* [What this task involves]:
Reproduce every item below, replacing each occurrence of "Screen dimensions" with "Display size" and leaving everything else unchanged.

* [Data for the task]:
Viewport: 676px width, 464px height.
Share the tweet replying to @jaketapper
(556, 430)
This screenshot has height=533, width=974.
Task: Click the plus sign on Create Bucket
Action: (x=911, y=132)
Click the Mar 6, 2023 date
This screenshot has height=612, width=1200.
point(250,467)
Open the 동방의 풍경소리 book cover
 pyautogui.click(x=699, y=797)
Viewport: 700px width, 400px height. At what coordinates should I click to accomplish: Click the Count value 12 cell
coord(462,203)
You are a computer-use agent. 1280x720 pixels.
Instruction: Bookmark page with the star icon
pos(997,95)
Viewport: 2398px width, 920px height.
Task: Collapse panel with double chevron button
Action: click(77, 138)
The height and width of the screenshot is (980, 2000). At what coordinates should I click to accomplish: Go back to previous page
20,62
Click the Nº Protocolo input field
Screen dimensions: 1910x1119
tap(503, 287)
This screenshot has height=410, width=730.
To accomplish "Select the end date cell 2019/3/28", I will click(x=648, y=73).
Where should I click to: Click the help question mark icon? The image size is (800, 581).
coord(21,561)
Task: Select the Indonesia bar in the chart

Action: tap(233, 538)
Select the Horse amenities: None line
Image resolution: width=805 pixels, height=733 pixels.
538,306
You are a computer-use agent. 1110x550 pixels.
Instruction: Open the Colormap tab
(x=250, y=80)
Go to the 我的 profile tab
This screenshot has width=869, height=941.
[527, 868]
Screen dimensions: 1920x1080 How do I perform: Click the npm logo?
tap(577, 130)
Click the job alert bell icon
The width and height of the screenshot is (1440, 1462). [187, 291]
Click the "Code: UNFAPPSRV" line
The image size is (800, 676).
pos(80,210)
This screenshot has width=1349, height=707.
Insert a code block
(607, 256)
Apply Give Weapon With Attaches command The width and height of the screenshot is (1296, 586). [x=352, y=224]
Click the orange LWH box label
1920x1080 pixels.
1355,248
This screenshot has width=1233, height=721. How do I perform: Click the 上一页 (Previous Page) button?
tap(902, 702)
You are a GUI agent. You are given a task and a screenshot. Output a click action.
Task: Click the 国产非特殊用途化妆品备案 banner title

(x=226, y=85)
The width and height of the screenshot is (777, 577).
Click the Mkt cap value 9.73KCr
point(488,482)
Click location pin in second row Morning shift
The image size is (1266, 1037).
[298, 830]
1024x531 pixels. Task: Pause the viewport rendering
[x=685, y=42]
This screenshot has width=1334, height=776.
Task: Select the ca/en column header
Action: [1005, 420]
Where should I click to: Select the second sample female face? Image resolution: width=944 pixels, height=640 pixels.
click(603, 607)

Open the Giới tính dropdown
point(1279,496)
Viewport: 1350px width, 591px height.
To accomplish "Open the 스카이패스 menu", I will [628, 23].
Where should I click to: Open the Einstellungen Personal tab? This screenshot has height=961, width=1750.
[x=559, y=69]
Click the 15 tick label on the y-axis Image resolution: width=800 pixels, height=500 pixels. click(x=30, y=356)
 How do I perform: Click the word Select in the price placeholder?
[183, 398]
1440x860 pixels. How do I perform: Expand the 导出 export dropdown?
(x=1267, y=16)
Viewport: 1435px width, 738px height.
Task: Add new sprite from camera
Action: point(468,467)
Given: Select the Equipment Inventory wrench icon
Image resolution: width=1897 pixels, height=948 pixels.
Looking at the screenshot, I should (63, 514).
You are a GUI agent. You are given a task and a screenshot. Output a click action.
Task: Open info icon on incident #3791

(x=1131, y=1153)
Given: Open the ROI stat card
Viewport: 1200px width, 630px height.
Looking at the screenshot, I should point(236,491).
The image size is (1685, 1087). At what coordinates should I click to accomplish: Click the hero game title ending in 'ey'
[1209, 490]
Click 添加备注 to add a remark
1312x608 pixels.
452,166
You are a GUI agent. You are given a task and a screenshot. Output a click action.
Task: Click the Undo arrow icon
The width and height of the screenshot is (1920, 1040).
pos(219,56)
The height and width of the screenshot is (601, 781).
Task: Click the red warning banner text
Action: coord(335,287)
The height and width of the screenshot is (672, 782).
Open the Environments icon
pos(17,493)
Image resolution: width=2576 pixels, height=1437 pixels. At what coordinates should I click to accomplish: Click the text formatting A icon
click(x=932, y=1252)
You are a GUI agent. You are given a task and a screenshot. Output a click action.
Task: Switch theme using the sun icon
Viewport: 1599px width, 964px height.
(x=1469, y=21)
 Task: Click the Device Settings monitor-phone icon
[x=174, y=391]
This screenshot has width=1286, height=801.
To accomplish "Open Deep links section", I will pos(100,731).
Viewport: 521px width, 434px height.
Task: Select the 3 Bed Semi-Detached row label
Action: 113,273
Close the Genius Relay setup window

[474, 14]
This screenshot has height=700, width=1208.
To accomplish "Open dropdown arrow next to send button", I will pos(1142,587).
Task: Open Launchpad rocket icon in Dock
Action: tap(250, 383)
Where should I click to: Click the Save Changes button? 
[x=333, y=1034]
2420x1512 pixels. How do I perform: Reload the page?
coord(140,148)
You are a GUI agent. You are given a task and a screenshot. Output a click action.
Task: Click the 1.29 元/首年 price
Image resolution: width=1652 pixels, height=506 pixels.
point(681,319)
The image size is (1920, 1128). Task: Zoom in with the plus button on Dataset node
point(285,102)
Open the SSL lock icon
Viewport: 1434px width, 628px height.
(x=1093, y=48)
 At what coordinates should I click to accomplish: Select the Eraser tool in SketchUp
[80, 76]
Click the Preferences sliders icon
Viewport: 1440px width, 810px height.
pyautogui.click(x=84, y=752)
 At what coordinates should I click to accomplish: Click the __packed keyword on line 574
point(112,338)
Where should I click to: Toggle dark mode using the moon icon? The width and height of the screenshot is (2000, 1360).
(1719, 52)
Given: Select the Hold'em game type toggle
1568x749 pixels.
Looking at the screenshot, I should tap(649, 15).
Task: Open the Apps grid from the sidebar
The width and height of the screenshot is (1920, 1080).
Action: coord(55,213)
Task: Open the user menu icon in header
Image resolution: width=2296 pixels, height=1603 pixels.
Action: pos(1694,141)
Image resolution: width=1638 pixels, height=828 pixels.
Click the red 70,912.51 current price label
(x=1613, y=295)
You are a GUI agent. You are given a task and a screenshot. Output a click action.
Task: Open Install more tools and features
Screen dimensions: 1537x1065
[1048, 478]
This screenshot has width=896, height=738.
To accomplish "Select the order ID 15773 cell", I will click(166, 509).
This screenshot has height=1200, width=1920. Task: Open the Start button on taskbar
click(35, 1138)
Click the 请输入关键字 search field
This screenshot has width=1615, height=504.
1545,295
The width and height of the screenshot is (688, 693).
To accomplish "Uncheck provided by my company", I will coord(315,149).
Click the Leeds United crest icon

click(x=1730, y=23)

* [Task solution]:
Viewport: 676px width, 464px height.
Share the tweet replying to @jaketapper
(556, 430)
This screenshot has height=533, width=974.
Task: Click the plus sign on Create Bucket
Action: (x=911, y=132)
Click the Mar 6, 2023 date
This screenshot has height=612, width=1200.
point(250,467)
Open the 동방의 풍경소리 book cover
 pyautogui.click(x=699, y=797)
Viewport: 700px width, 400px height. At what coordinates should I click to accomplish: Click the Count value 12 cell
coord(462,203)
You are a computer-use agent. 1280x720 pixels.
Instruction: Bookmark page with the star icon
pos(997,95)
Viewport: 2398px width, 920px height.
Task: Collapse panel with double chevron button
Action: click(77, 138)
The height and width of the screenshot is (980, 2000). At what coordinates should I click to accomplish: Go back to previous page
20,62
Click the Nº Protocolo input field
Display size: 1910x1119
tap(503, 287)
This screenshot has height=410, width=730.
To accomplish "Select the end date cell 2019/3/28", I will click(x=648, y=73).
Where should I click to: Click the help question mark icon? The image size is (800, 581).
coord(21,561)
Task: Select the Indonesia bar in the chart

Action: tap(233, 538)
Select the Horse amenities: None line
Image resolution: width=805 pixels, height=733 pixels.
538,306
You are a computer-use agent. 1110x550 pixels.
Instruction: Open the Colormap tab
(x=250, y=80)
Go to the 我的 profile tab
This screenshot has width=869, height=941.
[527, 868]
Display size: 1920x1080 How do I perform: Click the npm logo?
tap(577, 130)
Click the job alert bell icon
The width and height of the screenshot is (1440, 1462). [187, 291]
Click the "Code: UNFAPPSRV" line
The image size is (800, 676).
pos(80,210)
This screenshot has width=1349, height=707.
Insert a code block
(607, 256)
Apply Give Weapon With Attaches command The width and height of the screenshot is (1296, 586). [x=352, y=224]
Click the orange LWH box label
1920x1080 pixels.
1355,248
This screenshot has width=1233, height=721. How do I perform: Click the 上一页 (Previous Page) button?
tap(902, 702)
You are a GUI agent. You are given a task and a screenshot. Output a click action.
Task: Click the 国产非特殊用途化妆品备案 banner title

(x=226, y=85)
The width and height of the screenshot is (777, 577).
Click the Mkt cap value 9.73KCr
point(488,482)
Click location pin in second row Morning shift
The image size is (1266, 1037).
[298, 830]
1024x531 pixels. Task: Pause the viewport rendering
[x=685, y=42]
This screenshot has width=1334, height=776.
Task: Select the ca/en column header
Action: [1005, 420]
Where should I click to: Select the second sample female face? Image resolution: width=944 pixels, height=640 pixels.
click(603, 607)

Open the Giới tính dropdown
point(1279,496)
Viewport: 1350px width, 591px height.
To accomplish "Open the 스카이패스 menu", I will [628, 23].
Where should I click to: Open the Einstellungen Personal tab? This screenshot has height=961, width=1750.
[x=559, y=69]
Click the 15 tick label on the y-axis Image resolution: width=800 pixels, height=500 pixels. click(x=30, y=356)
 How do I perform: Click the word Select in the price placeholder?
[183, 398]
1440x860 pixels. How do I perform: Expand the 导出 export dropdown?
(x=1267, y=16)
Viewport: 1435px width, 738px height.
Task: Add new sprite from camera
Action: point(468,467)
Given: Select the Equipment Inventory wrench icon
Image resolution: width=1897 pixels, height=948 pixels.
Looking at the screenshot, I should (63, 514).
You are a GUI agent. You are given a task and a screenshot. Output a click action.
Task: Open info icon on incident #3791

(x=1131, y=1153)
Given: Open the ROI stat card
Viewport: 1200px width, 630px height.
Looking at the screenshot, I should point(236,491).
The image size is (1685, 1087). At what coordinates should I click to accomplish: Click the hero game title ending in 'ey'
[1209, 490]
Click 添加备注 to add a remark
1312x608 pixels.
452,166
You are a GUI agent. You are given a task and a screenshot. Output a click action.
Task: Click the Undo arrow icon
The width and height of the screenshot is (1920, 1040).
pos(219,56)
The height and width of the screenshot is (601, 781).
Task: Click the red warning banner text
Action: coord(335,287)
The height and width of the screenshot is (672, 782).
Open the Environments icon
pos(17,493)
Image resolution: width=2576 pixels, height=1437 pixels. At what coordinates should I click to accomplish: Click the text formatting A icon
click(x=932, y=1252)
You are a GUI agent. You are given a task and a screenshot. Output a click action.
Task: Switch theme using the sun icon
Viewport: 1599px width, 964px height.
(x=1469, y=21)
 Task: Click the Device Settings monitor-phone icon
[x=174, y=391]
This screenshot has width=1286, height=801.
To accomplish "Open Deep links section", I will pos(100,731).
Viewport: 521px width, 434px height.
Task: Select the 3 Bed Semi-Detached row label
Action: 113,273
Close the Genius Relay setup window

[474, 14]
This screenshot has height=700, width=1208.
To accomplish "Open dropdown arrow next to send button", I will pos(1142,587).
Task: Open Launchpad rocket icon in Dock
Action: tap(250, 383)
Where should I click to: Click the Save Changes button? 
[x=333, y=1034]
2420x1512 pixels. How do I perform: Reload the page?
coord(140,148)
You are a GUI agent. You are given a task and a screenshot. Output a click action.
Task: Click the 1.29 元/首年 price
Image resolution: width=1652 pixels, height=506 pixels.
point(681,319)
The image size is (1920, 1128). Task: Zoom in with the plus button on Dataset node
point(285,102)
Open the SSL lock icon
Viewport: 1434px width, 628px height.
(x=1093, y=48)
 At what coordinates should I click to accomplish: Select the Eraser tool in SketchUp
[80, 76]
Click the Preferences sliders icon
Viewport: 1440px width, 810px height.
pyautogui.click(x=84, y=752)
 At what coordinates should I click to accomplish: Click the __packed keyword on line 574
point(112,338)
Where should I click to: Toggle dark mode using the moon icon? The width and height of the screenshot is (2000, 1360).
(1719, 52)
Given: Select the Hold'em game type toggle
1568x749 pixels.
Looking at the screenshot, I should tap(649, 15).
Task: Open the Apps grid from the sidebar
The width and height of the screenshot is (1920, 1080).
Action: coord(55,213)
Task: Open the user menu icon in header
Image resolution: width=2296 pixels, height=1603 pixels.
Action: pos(1694,141)
Image resolution: width=1638 pixels, height=828 pixels.
Click the red 70,912.51 current price label
(x=1613, y=295)
You are a GUI agent. You are given a task and a screenshot. Output a click action.
Task: Open Install more tools and features
Display size: 1537x1065
[1048, 478]
This screenshot has width=896, height=738.
To accomplish "Select the order ID 15773 cell", I will click(166, 509).
This screenshot has height=1200, width=1920. Task: Open the Start button on taskbar
click(35, 1138)
Click the 请输入关键字 search field
This screenshot has width=1615, height=504.
1545,295
The width and height of the screenshot is (688, 693).
To accomplish "Uncheck provided by my company", I will coord(315,149).
Click the Leeds United crest icon

click(x=1730, y=23)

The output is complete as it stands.